EXERCISE: Where the line containing "Screen dimensions: 1289x462" appears, end the copy there, keeping that line; start from the first line of the entries, copy exactly, and omit pictures.

Collected data entries:
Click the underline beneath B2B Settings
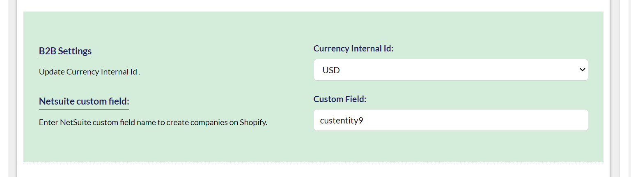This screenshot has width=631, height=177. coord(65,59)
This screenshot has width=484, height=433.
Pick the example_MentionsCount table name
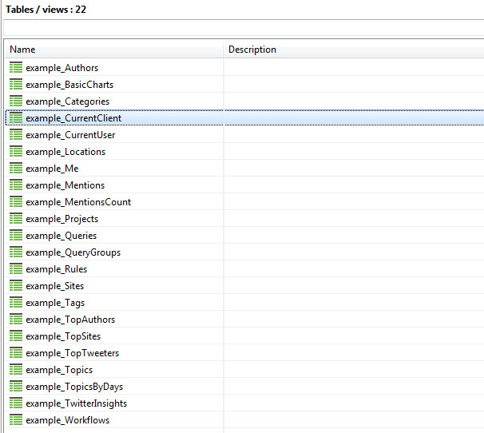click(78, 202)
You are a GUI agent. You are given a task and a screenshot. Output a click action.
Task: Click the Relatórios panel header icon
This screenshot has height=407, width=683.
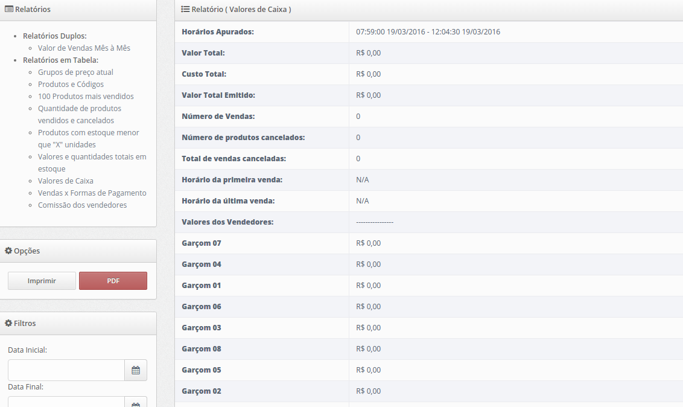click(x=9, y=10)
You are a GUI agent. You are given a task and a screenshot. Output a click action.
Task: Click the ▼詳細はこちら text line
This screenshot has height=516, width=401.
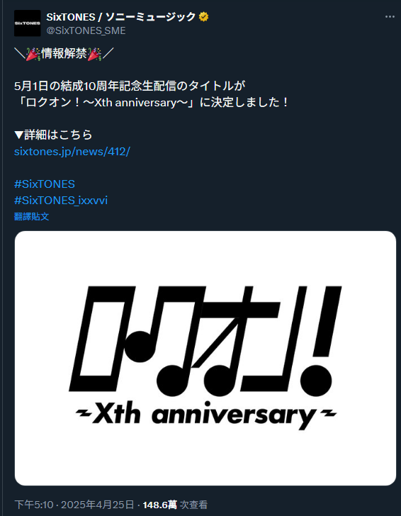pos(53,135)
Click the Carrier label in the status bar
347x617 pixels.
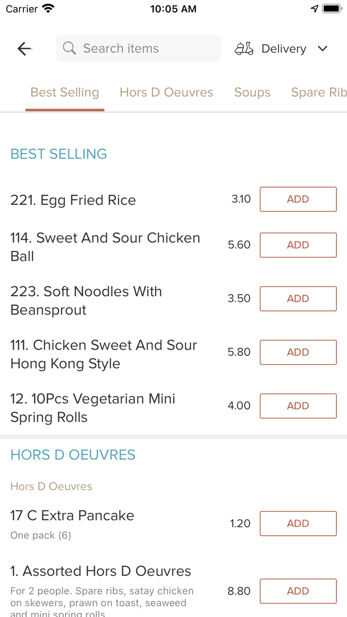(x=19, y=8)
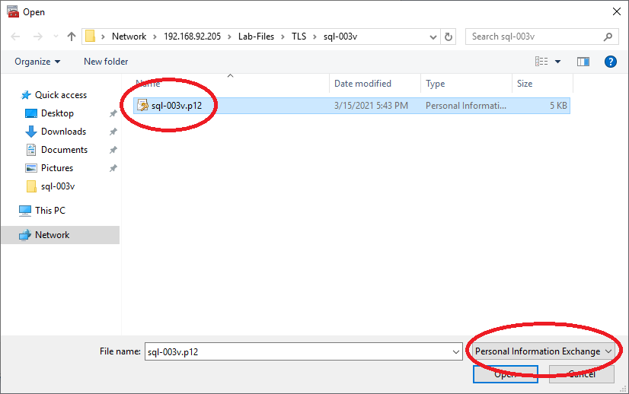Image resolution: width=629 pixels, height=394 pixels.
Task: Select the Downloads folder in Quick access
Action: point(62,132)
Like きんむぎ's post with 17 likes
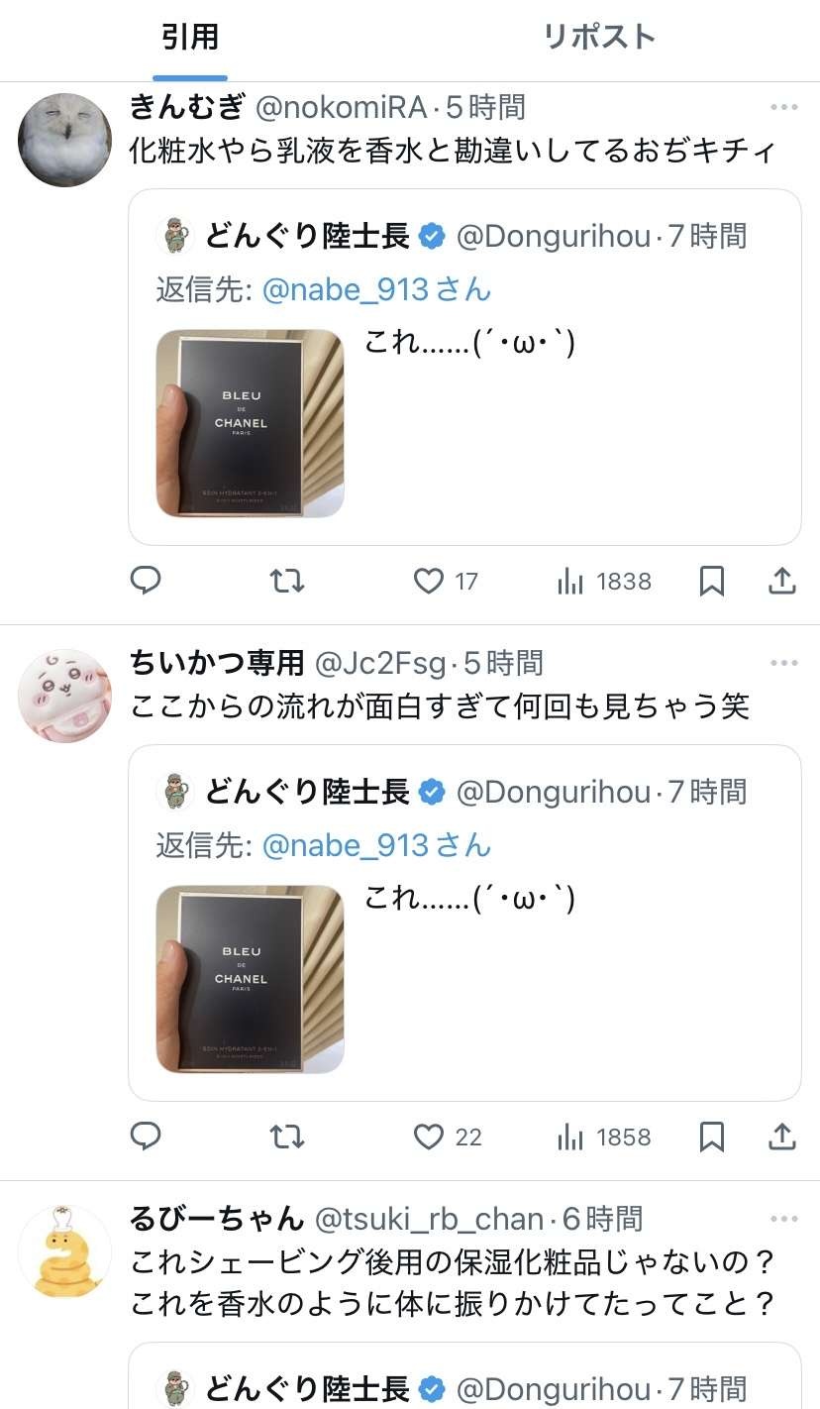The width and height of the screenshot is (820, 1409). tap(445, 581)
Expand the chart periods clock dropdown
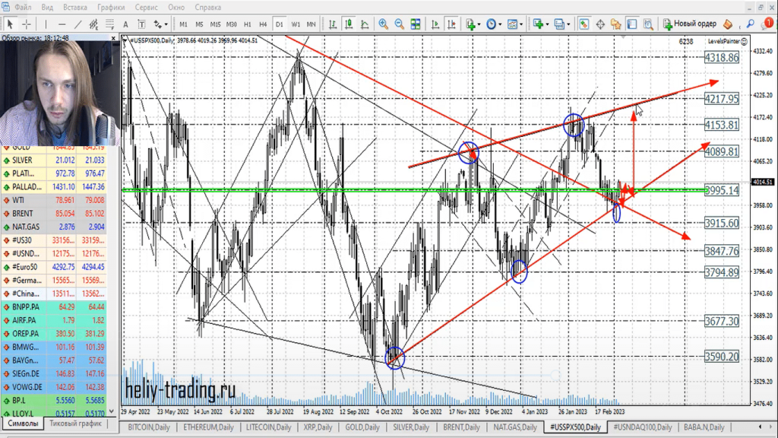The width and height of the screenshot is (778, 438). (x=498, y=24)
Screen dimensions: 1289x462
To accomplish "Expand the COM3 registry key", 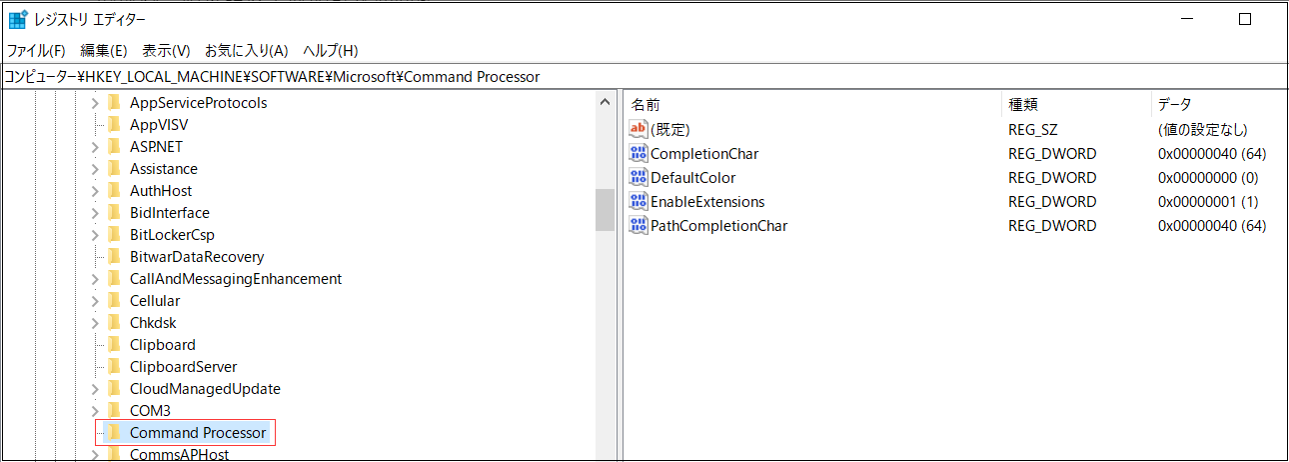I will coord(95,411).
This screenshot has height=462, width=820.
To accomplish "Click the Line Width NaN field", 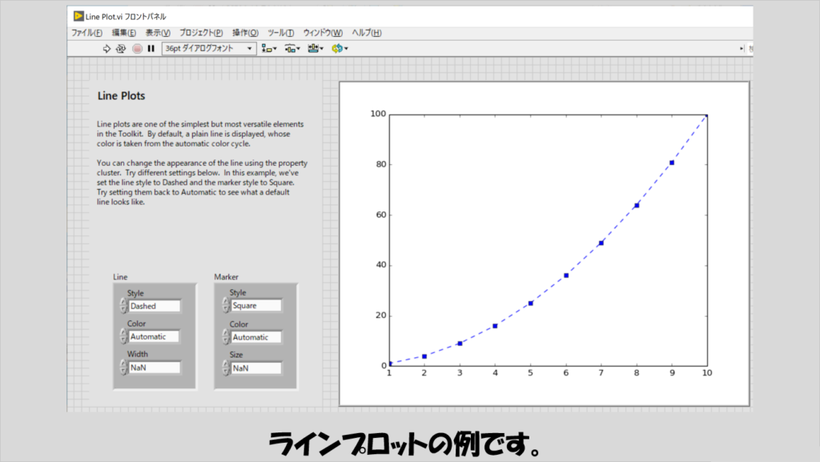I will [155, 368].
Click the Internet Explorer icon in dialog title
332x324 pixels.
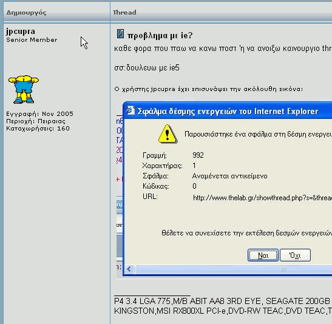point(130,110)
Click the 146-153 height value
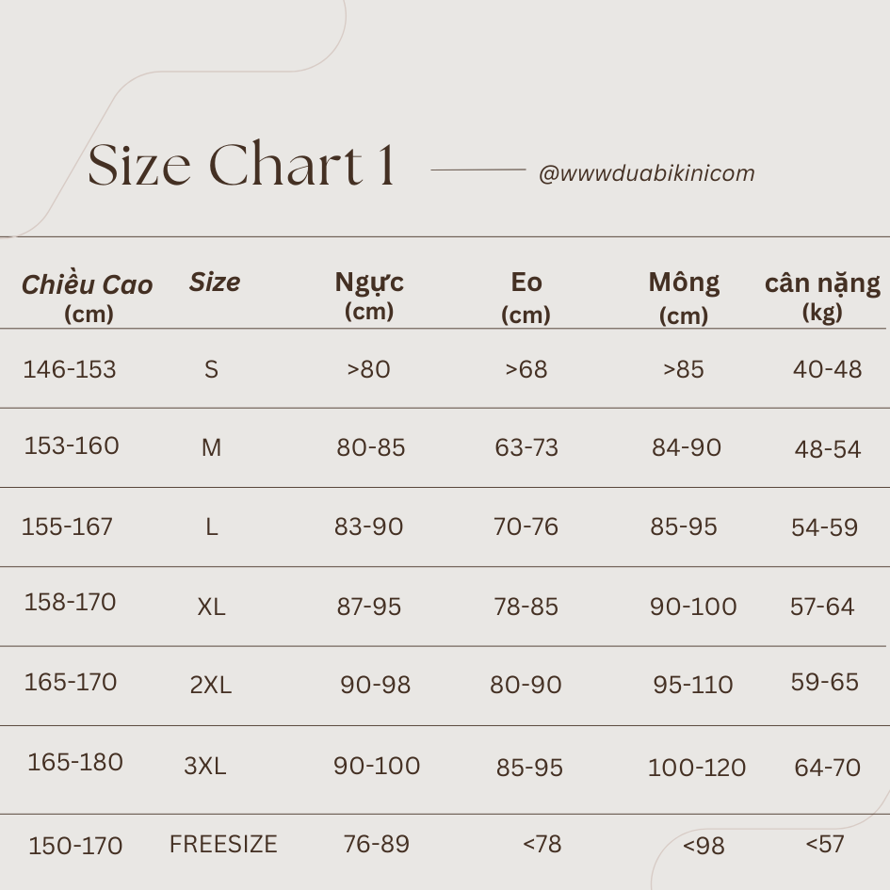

RESPONSE TO THE TASK:
Click the underline beneath B2B Settings
This screenshot has width=631, height=177. coord(65,59)
This screenshot has width=484, height=433.
Pick the example_MentionsCount table name
click(78, 202)
You are a GUI agent. You are given a task and a screenshot. Output a click action.
Task: Click the Relatórios panel header icon
This screenshot has height=407, width=683.
click(x=9, y=10)
You are a GUI agent. You are given a task and a screenshot. Output a click action.
Task: Click the ▼詳細はこちら text line
This screenshot has height=516, width=401.
pos(53,135)
Click the Carrier label in the status bar
347x617 pixels.
(x=19, y=8)
Image resolution: width=629 pixels, height=394 pixels.
Task: Select the Downloads folder in Quick access
Action: point(62,132)
Like きんむぎ's post with 17 likes
The width and height of the screenshot is (820, 1409). tap(445, 581)
Expand the chart periods clock dropdown
The width and height of the screenshot is (778, 438). (x=498, y=24)
Screen dimensions: 1289x462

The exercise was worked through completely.